-- EXERCISE INSTRUCTIONS --
Your output should be the lines from the one containing "Given: Click the divider" through the end of the listing, exact and inclusive, with no pictures.

━━━━━━━━

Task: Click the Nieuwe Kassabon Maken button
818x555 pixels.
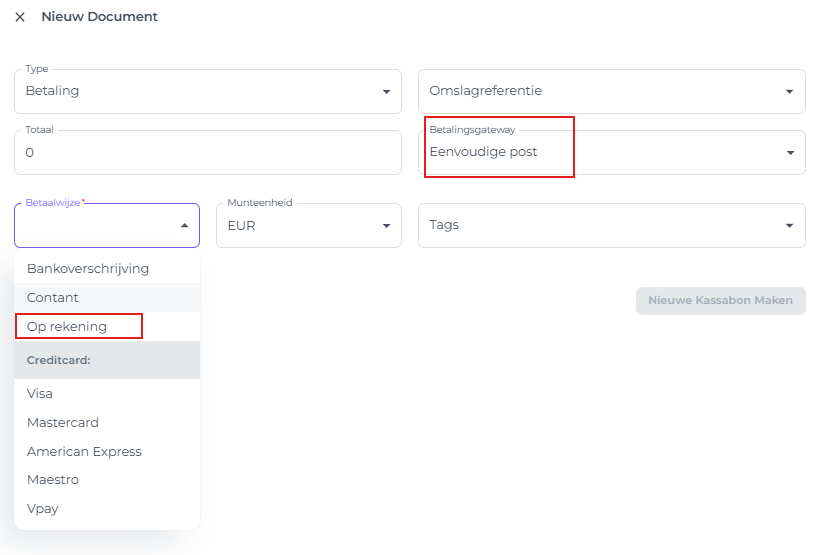Action: (x=720, y=301)
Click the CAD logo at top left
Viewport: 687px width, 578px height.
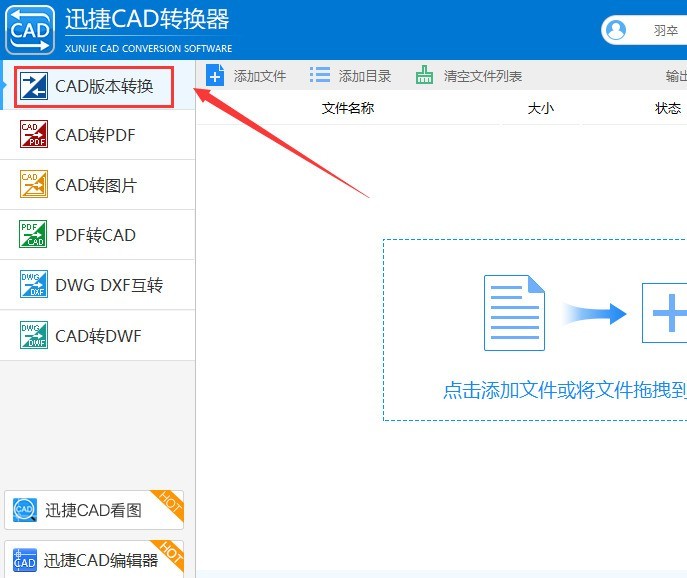pyautogui.click(x=30, y=30)
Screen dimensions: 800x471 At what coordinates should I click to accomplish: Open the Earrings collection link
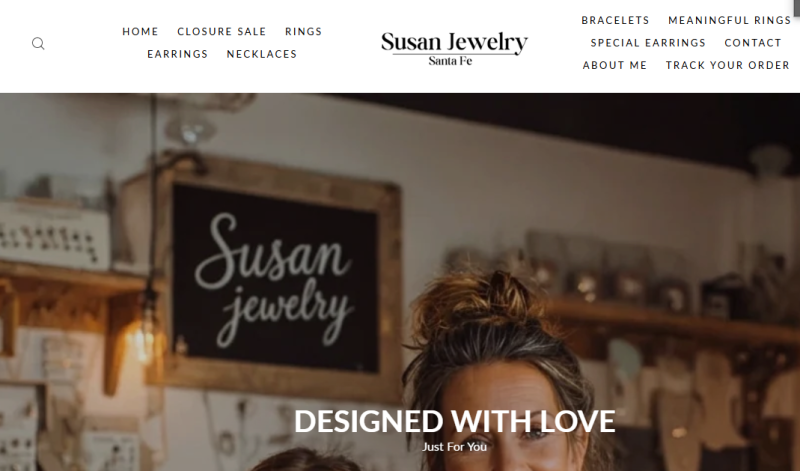coord(178,54)
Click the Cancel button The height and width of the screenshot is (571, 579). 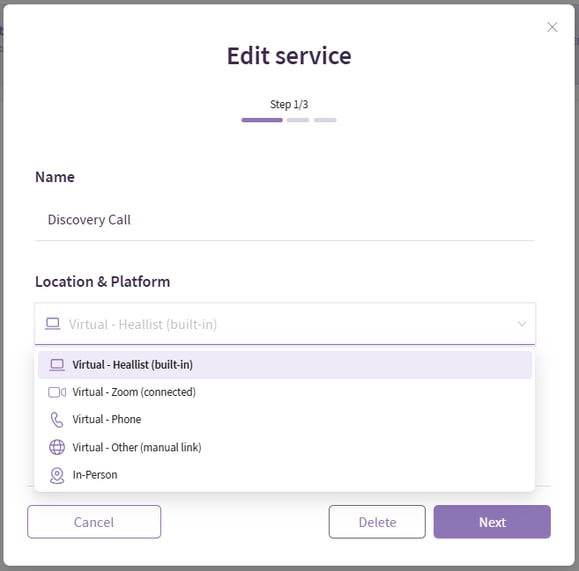(x=94, y=522)
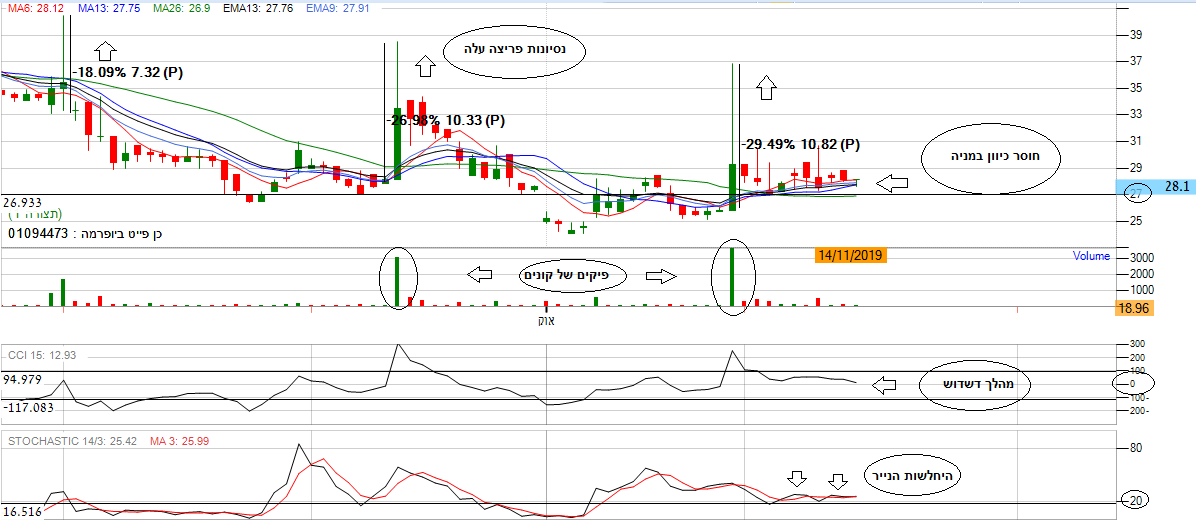Click the left-pointing arrow in the volume panel
Image resolution: width=1196 pixels, height=522 pixels.
(x=481, y=273)
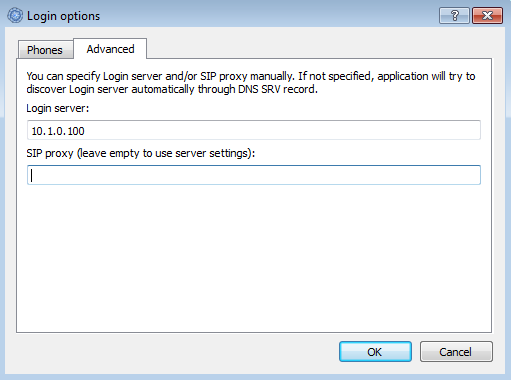Click the application icon in title bar
This screenshot has height=380, width=511.
pos(15,16)
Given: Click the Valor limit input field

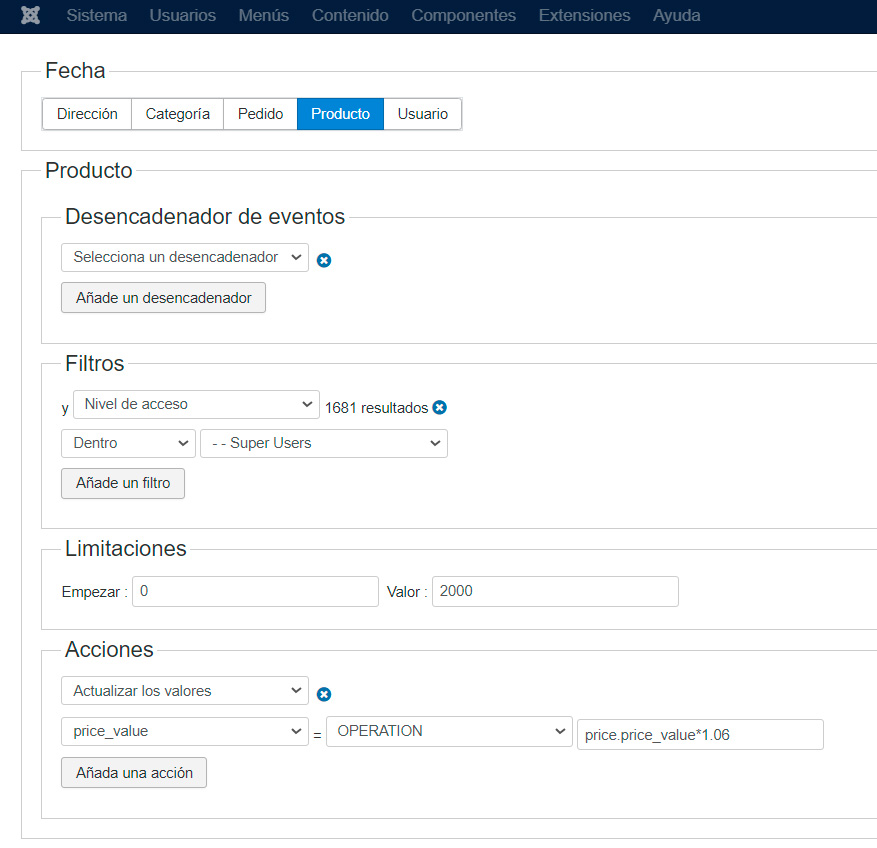Looking at the screenshot, I should click(555, 592).
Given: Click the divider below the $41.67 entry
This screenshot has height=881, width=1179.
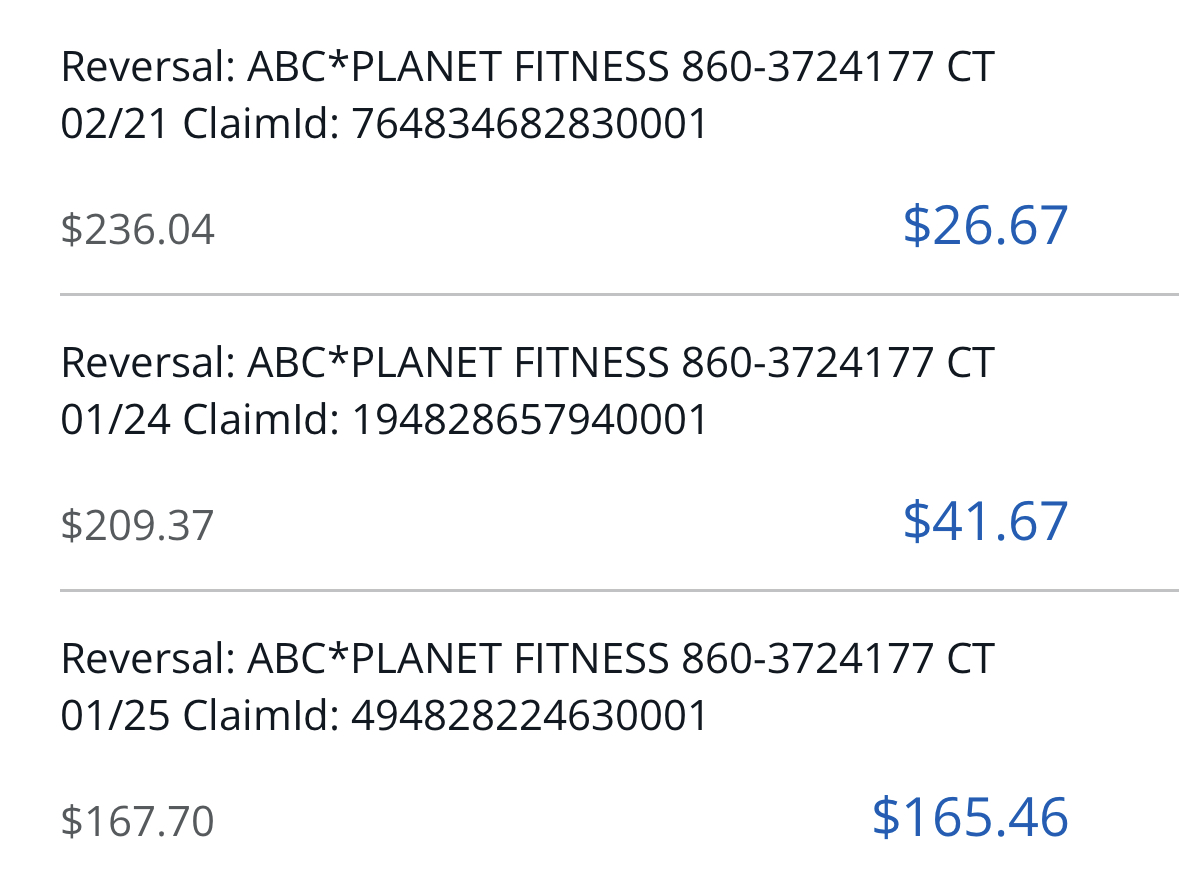Looking at the screenshot, I should (x=619, y=591).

━━━━━━━━

-- SOLVED EXERCISE --
Given: Click the divider below the $41.67 entry
This screenshot has height=881, width=1179.
Looking at the screenshot, I should (x=619, y=591).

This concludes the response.